Il est interdit à un officier, à un directeur ou à un membre d’un comité ainsi qu’aux personnes de leur famille d’accepter directement ou indirectement un cadeau ou un avantage lié à son poste d’officier, de directeur ou de membre d’un comité ou à l’exercice des fonctions qui s’y rattachent.

Malgré le paragraphe qui précède, un officier, un directeur ou un membre d’un comité peut accepter personnellement tout cadeau ou tout avantage à la condition qu’il soit convaincu dans chaque cas :
• que l’acceptation du cadeau ou de l’avantage ne remettra pas en cause son intégrité ou celle de la FCM;
• que le cadeau ou l’avantage reçu découle du protocole ou des obligations sociales qui sont normalement et en toutes circonstances associées aux responsabilités d’un membre du Conseil.

Si un officier, un directeur, un membre d’un comité ou une personne de leur famille reçoit un cadeau ou un avantage correspondant à la description donnée dans la présente section et dont la valeur dépasse trois cents dollars (300,00 $), l’officier, le directeur ou le membre d’un comité doit déposer une déclaration au chef de la direction dès que possible après la réception de ce cadeau ou de cet avantage.
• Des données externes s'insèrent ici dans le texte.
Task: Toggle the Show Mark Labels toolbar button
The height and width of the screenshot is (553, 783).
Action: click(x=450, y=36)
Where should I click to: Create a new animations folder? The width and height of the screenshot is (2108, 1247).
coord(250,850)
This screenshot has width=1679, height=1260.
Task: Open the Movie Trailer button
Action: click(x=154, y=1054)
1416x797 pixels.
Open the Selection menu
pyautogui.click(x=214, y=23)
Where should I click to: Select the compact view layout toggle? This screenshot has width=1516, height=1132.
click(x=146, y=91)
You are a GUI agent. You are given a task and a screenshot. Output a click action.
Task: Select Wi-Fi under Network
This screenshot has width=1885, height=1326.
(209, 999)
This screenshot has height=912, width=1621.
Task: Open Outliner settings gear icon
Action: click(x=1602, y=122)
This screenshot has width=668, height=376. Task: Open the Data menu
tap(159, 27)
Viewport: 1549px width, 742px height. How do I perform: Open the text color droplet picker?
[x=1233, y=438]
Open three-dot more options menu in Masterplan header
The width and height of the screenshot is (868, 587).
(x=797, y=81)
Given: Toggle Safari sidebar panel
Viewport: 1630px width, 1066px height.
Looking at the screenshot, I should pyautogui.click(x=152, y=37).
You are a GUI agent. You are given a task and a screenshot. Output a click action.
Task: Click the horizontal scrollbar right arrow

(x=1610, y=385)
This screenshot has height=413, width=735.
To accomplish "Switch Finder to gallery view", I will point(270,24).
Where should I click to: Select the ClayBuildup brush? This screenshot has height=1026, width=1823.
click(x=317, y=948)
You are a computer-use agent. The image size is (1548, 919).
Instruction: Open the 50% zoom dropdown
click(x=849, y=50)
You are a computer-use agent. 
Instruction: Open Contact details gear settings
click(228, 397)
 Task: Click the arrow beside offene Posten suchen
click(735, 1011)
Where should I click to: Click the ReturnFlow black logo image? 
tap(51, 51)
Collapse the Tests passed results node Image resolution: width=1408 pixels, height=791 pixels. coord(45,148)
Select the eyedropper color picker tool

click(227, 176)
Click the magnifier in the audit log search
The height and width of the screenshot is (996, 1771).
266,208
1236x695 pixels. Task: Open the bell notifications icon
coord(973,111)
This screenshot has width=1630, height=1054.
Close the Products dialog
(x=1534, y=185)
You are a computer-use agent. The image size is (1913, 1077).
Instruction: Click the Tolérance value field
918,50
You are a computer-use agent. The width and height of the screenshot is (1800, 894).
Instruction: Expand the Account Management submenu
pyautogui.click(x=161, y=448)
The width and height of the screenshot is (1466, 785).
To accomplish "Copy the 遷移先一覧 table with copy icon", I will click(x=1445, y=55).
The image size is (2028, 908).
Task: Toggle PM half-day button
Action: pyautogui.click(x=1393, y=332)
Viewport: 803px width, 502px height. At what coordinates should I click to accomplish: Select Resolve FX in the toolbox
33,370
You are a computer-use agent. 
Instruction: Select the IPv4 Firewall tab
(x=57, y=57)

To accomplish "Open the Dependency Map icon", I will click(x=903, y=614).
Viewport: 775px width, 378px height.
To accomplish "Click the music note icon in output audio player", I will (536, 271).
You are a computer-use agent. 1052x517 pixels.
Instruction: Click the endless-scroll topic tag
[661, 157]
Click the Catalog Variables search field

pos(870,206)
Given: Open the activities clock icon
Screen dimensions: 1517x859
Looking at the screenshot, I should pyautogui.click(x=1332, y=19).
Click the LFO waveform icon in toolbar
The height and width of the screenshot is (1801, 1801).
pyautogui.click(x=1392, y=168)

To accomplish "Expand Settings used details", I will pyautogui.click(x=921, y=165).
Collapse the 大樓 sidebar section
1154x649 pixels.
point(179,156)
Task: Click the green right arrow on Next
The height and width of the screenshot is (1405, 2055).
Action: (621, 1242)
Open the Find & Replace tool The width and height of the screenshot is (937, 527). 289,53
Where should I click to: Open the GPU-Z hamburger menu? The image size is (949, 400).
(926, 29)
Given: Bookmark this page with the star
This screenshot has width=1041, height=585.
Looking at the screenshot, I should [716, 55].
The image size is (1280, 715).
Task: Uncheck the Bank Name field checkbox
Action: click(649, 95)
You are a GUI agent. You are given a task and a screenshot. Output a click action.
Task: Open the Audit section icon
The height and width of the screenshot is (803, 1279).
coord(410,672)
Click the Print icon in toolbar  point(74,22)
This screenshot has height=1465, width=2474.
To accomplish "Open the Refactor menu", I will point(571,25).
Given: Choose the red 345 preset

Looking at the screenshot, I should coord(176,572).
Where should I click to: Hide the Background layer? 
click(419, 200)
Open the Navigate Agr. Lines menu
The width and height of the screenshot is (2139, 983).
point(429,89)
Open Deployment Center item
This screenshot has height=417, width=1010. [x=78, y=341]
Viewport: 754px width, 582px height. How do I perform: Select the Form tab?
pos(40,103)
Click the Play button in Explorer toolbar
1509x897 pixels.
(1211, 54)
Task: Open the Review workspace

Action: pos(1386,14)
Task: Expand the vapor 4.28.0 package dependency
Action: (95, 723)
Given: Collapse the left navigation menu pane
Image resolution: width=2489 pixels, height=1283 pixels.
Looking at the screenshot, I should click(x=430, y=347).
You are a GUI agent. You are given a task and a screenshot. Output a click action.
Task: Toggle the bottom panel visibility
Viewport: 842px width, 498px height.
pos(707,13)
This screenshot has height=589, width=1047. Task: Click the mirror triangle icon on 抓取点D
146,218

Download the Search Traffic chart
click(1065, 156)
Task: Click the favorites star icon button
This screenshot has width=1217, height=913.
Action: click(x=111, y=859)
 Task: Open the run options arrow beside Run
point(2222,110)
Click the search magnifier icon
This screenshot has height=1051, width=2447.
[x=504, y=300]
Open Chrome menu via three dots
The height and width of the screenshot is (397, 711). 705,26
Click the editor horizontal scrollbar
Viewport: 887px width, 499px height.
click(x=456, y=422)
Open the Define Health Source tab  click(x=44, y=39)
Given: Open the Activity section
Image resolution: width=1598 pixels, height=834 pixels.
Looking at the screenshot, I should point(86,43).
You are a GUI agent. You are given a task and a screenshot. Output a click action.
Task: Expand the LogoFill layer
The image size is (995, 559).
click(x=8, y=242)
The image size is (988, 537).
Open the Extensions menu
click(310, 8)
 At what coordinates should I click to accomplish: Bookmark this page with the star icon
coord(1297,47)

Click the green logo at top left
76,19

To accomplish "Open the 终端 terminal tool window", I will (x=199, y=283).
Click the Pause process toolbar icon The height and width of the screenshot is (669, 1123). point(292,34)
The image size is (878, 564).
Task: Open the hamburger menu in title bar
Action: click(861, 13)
Le chef de la direction fournit une liste de ces cadeaux ou de ces avantages au Comité exécutif lors de sa prochaine réunion.

4. MÉCANISME D’APPLICATION DU CODE 

Le Code d’éthique doit être remis à tous les officiers, les directeurs et les membres des comités.

Les officiers élus du Conseil ont la responsabilité de veiller au respect du Code d’éthique.


5. INFRACTIONS AU CODE D’ÉTHIQUE ET SANCTIONS

Est un acte dérogatoire toute infraction ou omission concernant une disposition du présent Code. Un acte dérogatoire peut entraîner l’imposition d’une sanction, notamment une réprimande, une suspension, un renvoi ou dans le cas d’un directeur, sa destitution du Conseil en conformité avec les dispositions de la section 4.24 des Règlements généraux no.1.

Toute personne qui a des motifs de croire qu’un officier, un directeur ou un membre d’un comité a enfreint une disposition du présent Code doit informer le Comité exécutif de l’acte dérogatoire reproché.

Si, selon le Comité exécutif, les allégations sont sérieuses, il doit informer la personne visée par la plainte de l’allégation d’infraction au Code, de la sanction envisagée et doit donner à cette personne l’occasion d’être entendue, par écrit ou en personne avant de rendre sa décision.  Le Comité exécutif peut imposer à cet officier, à ce directeur ou à ce membre d’un comité, la sanction qu’il juge appropriée dans les circonstances. Si la sanction est la destitution du directeur, le Comité exécutif doit faire rapport de sa recommandation au Conseil afin que celui-ci prenne les mesures prévues aux disposition de la section 4.24 des Règlements généraux no.1

Tous les renseignements recueillis dans le cadre de l’application du présent Code demeureront confidentiels jusqu’à leur publication par résolution du Comité exécutif.


6. MISE EN APPLICATION, ABROGATION ET MODIFICATION DU CODE D’ÉTHIQUE

Le Code d’éthique est mis en application, abrogé ou modifié en conformité avec les dispositions de l’article 12.00 des Règlements généraux no.1.